These days we find ourselves turning to recollect a former Portuguese prime-minister who was credited with having said – although he was not exactly a follower of the school of sound-bites – that there is no such thing as luck in politics. Indeed, it was not luck which took him to the top international job as the UN Secretary-General. Luck comes always after careful preparation.
The same thought comes to mind after Super-Typhoon Mangkhut hit Macau hard. Differently, totally differently from last year’s Hato tragedy, the announced catastrophe was met with the preparedness of the civil protection apparatus and its preventive measures and a comprehensive pre-disaster set of preparation tools that helped avoid casualties and mitigated material consequences to the city’s infrastructure. That is to say, there was no luck blessing MSAR because the government and its more closely related departments and with the full cooperation of utilities and businesses like the six-pack casino-resorts, community organizations and civil society took all measures to face the consequences of a mighty typhoon.
Just a few dozen light casualties, a few thousand residents displaced temporarily, and a few minor electricity and water supply issues. There were 90 power units to be repaired this year compared with more than 200 following Hato.
Chief Executive Chui Sai On and the government Secretaries directly involved in the Mangkhut reception may, with all due credit, claim the complex operation to have been a success…although they are assessing their own performance. But on side of the results, the average resident would agree that in this year of 2018, MSAR faced a super-typhoon as a multi-issue threat, not merely a problem of the forecasting department.

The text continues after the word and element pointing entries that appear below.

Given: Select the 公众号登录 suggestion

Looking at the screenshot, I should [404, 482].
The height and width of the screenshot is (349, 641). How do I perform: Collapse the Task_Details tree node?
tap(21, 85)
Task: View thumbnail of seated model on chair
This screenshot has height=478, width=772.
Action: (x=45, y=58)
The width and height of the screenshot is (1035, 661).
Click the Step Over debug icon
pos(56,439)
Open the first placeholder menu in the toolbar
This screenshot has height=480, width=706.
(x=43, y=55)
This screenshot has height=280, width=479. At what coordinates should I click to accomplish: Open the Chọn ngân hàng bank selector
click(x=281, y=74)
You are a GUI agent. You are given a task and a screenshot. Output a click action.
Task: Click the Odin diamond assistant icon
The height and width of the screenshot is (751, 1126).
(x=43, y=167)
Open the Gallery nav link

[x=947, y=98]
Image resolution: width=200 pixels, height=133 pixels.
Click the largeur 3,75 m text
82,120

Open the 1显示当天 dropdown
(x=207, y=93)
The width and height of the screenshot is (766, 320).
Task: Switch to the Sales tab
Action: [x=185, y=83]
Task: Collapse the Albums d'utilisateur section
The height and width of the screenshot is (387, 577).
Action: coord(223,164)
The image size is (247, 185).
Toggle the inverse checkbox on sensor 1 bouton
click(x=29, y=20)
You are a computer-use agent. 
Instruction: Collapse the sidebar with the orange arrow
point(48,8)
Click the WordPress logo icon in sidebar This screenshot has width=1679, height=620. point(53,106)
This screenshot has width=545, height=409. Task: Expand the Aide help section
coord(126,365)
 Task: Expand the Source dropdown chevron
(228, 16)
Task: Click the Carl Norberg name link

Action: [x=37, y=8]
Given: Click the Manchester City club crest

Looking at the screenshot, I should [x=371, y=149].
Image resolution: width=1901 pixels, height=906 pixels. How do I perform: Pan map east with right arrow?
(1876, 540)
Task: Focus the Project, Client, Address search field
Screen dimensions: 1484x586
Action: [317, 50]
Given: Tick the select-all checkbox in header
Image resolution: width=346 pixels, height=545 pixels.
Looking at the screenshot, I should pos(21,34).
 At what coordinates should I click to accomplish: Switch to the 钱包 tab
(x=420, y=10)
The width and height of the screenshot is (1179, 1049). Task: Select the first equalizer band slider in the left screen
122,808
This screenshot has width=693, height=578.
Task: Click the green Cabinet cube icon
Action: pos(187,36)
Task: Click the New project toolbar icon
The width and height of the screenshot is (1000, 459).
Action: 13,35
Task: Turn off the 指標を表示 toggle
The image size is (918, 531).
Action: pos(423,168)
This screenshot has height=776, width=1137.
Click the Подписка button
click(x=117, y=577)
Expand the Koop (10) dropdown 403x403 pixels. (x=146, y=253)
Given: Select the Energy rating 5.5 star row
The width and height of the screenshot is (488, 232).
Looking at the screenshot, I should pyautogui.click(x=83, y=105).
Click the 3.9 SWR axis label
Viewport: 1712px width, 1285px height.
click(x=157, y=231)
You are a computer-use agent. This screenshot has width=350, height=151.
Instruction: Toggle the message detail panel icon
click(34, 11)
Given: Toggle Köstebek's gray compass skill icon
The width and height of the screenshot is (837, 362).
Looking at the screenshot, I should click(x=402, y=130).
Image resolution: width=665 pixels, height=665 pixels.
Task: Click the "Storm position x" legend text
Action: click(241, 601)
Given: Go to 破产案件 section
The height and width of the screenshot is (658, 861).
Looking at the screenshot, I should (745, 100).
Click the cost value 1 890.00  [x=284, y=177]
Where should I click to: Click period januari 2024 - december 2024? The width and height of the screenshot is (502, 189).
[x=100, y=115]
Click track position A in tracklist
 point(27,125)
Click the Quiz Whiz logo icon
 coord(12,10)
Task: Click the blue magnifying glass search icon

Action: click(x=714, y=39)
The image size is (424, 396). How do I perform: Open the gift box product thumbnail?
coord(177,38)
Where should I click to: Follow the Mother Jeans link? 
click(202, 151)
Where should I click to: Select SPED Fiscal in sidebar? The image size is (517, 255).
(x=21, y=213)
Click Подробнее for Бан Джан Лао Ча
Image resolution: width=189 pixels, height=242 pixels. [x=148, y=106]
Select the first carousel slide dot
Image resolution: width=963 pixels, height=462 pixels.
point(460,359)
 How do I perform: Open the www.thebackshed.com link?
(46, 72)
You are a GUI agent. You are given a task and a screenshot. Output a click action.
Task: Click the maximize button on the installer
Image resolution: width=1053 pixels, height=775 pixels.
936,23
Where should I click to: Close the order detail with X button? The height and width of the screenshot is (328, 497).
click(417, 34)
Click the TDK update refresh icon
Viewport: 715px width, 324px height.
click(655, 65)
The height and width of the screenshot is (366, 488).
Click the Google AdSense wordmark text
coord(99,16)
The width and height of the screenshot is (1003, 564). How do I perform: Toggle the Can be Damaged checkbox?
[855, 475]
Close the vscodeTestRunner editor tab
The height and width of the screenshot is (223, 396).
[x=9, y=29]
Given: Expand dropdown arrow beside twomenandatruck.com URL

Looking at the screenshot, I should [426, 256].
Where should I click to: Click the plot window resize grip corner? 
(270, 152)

However, and perhaps because it is too early for it to be disclosed, there are some aspects still not available for public scrutiny.
First of all, the financial burden the Macau Special Administrative Region or its Civil Protection combined operations had to bear so as to respond at this level of success to Mangkhut, but also the upgrades to the utilities the concessionaires felt obliged to make to cooperate with disaster prevention preparations and the necessary follow-up, and the overall evaluation of the SAR infrastructure.
Civil society has also the right to know if the government is considering, or is about to reject, the longer-term solutions to the inevitable typhoon-induced flooding of the low-lying areas of the Inner Harbor and Ilha Verde such as a fixed water-pumping system and the construction of a wall or a tidal gate barrier. If not…Secretary for Transport and Public Works, Raimundo Rosario seems to accept that flooding of the Inner Harbor is unavoidable in the short term.
Finally, we do have to mention the matter of the spreading of rumors as a part of Civil Protection operation to deal with Typhoon Mangkhut. The Judiciary Police seems to have gathered enough evidence to make a case of the spreading rumors during calamities, and four other situations of the same kind are still under investigation. According to director Sit Chong Meng, the suspect took information from an official government source and modified it before sharing it on social media.
If convicted under the provisions of the Macau Penal Code, the author faces a maximum sentence of six months. If the civil protection law to protect residents from false social alarm is to be green-lighted at the Legislative Assembly the same rumor-monger could face a jail term of three years.